The monetary policy on December 8 will be followed widely by analysts, for it may reveal the Reserve Bank of India’s (RBI’s) perception of a “behind the curve” fear chasing major global central banks, which no longer see inflation being “transitory”, while economic uncertainties are rising amid a new variant of coronavirus.
In a Business Standard poll of 16 economists and bond market experts, the consensus emerged of a status quo policy on the repo rate at 4 per cent, and the stance being “accommodative”.
However, analysts differ on the prospect of a reverse repo rate hike, now at 3.35 per cent, even as the weighted average reverse repo rate in auctions nears 4 per cent as the RBI tightens the extraordinary liquidity in the system.
While six expected a sure hike in the reverse repo rate, 10 said the rise of the Omicron
variant might not allow the RBI to do that. One among the 10 said a reverse repo hike could be done outside the formal policy, because it is at the sole discretion of the RBI and not the remit of the six-member monetary policy committee
The normalisation is part of a four-stage process the RBI started in the October 8 policy. The central bank stopped infusing additional liquidity by discontinuing the Government Securities Acquisition Programme (G-SAP), and gradually tightened excess liquidity by resorting to a variable rate reverse repo (VRRR) of seven days, 14 days, and 28 days, mopping up nearly Rs 6 trillion of excess liquidity from the banking system. Still, the liquidity in the banking system was at Rs 8.58 trillion, as of December 2.
International Monetary Fund (IMF) Managing Director Kristalina Georgieva on Friday said the Omicron
variant might lead to a downgrade of the global growth outlook.
In a blog post, the IMF’s director of the monetary and capital markets department, Tobias Adrian, and Chief Economist Gita Gopinath wrote “for several emerging markets, including India, Indonesia, Russia, and South Africa, expectations show signs of being anchored”.
Sensing sticky inflation, several emerging market central banks have raised rates. The RBI refused to do so, stating that any hasty withdrawal would jeopardise the nascent recovery.
India’s retail inflation was at 4.48 per cent in October, while gross domestic product (GDP) grew 8.4 per cent in the second quarter.
If the Omicron
variant does not cause widespread disruption, the full-year growth expectation of the RBI, at 9.5 per cent, can be met, economists said.
Upasna Bharadwaj, chief economist of Kotak Mahindra Bank, expects an upward revision of its inflation trajectory, “given the persistent supply-side constraints and the pass-through of higher input prices”, while the RBI could be expected to retain the growth outlook.

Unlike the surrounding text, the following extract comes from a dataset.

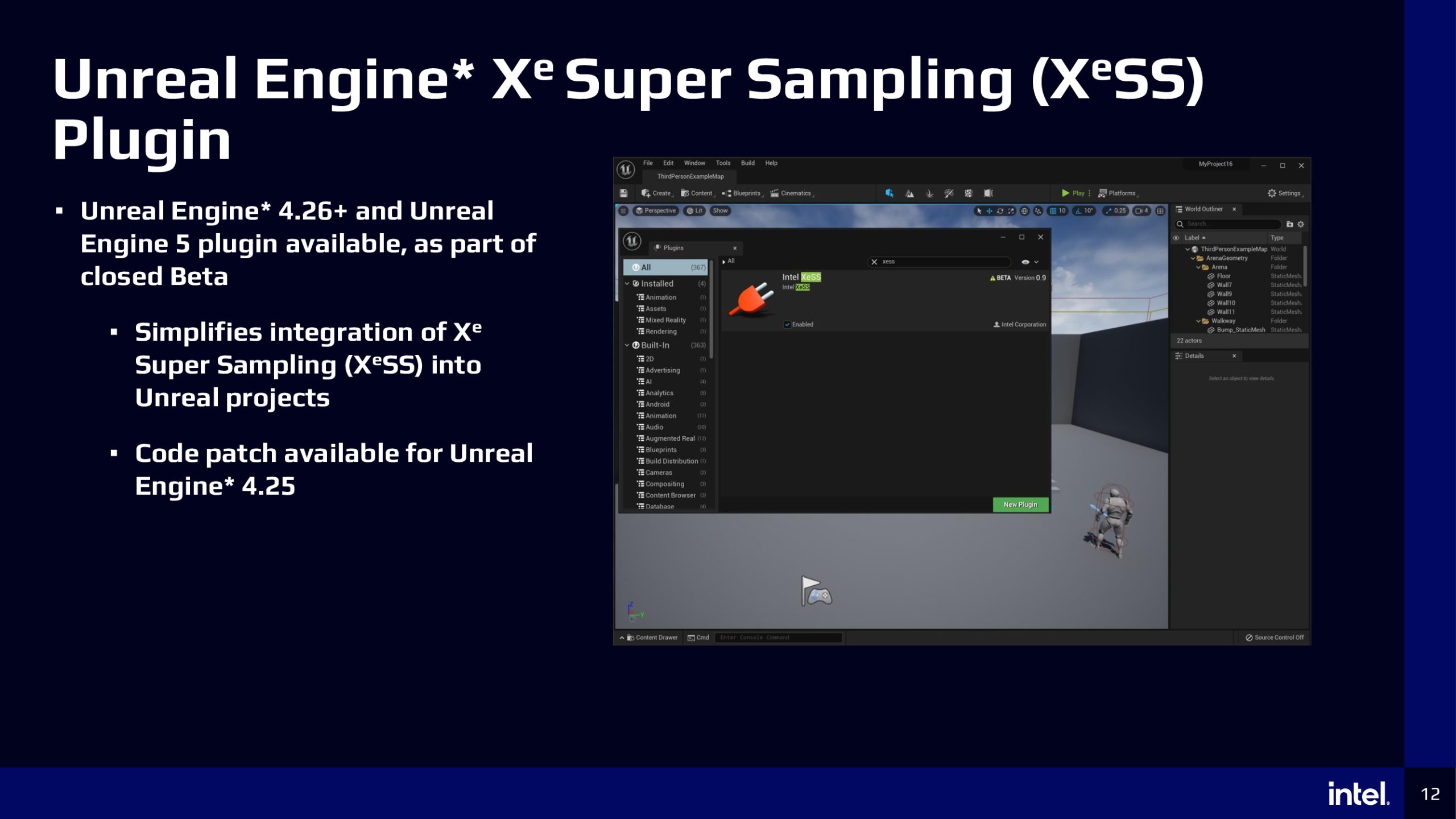Toggle grid snapping value 10

(x=1058, y=211)
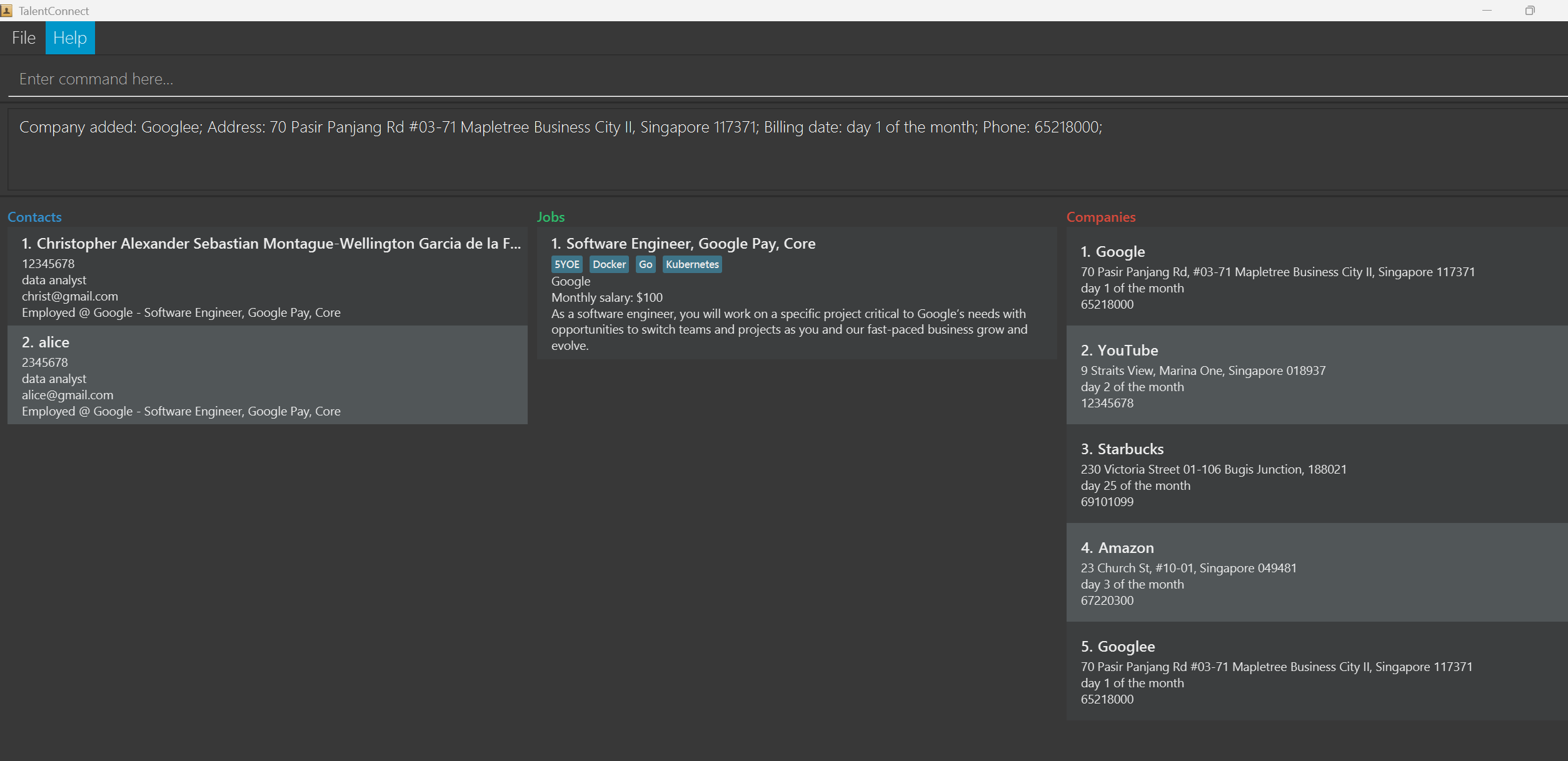Click the Company added result message
The image size is (1568, 761).
point(560,127)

Soumyajit Niyogi, associate director at India Ratings and Research, said an indication of a glide path of normalisation “is very much needed with the caveat, given the sticky inflation”.
Indranil Pan, chief economist of YES Bank, however, does not see a change in the central bank’s inflation outlook, “as the lower taxes on petro products will be neutralised by the higher telecom costs”, while some comfort can be expected from lower global commodity prices now. Pan does not expect a change in the repo or reverse repo rates.
The emergence of Omicron has tilted the balance of probability towards a status quo policy, said Saugata Bhattacharya, chief economist of Axis Bank.
The central bank may wait to see the impact of the newly emerging Omicron strain.
“The MPC likely will opt for a cautious status quo, retain the ongoing accommodative monetary stance, and reiterate that it will watch the evolving context closely,” said Ananth Narayan, senior India analyst at the Observatory Group. He expects the reverse repo rate to remain unchanged.
Bandhan Bank Chief Economist Siddhartha Sanyal said while the headline macro numbers were improving, recovery was still nascent and uneven, and the best of corporate profitability was possibly behind us amid rising cost pressures.
On the other hand, Gaurav Kapur, chief economist of IndusInd Bank, expects a hike in the reverse repo rate even as the status quo on other fronts continues to nurse back the ongoing uneven recovery.
Bond market participants are factoring in a reverse repo hike.
“The RBI has already initiated a ‘stealth hike’ by sucking out liquidity through 14- and 28-day VRRR auctions. It could formalise this hike through a calibrated reverse repo hike of 15-20 basis points to begin the gradual restoration of the LAF corridor to its normal width,” said B Prasanna, group executive and head of global markets at ICICI Bank.
Counterbalancing these, State Bank of India group Chief Economic Advisor Saumya Kanti Ghosh does not see a reason to use the policy platform for a reverse repo hike.
Tirthankar Pattanayak, chief economist of the National Stock Exchange, says while the focus continues to be guiding inflationary expectations through an uneven growth trajectory, a status quo can be expected.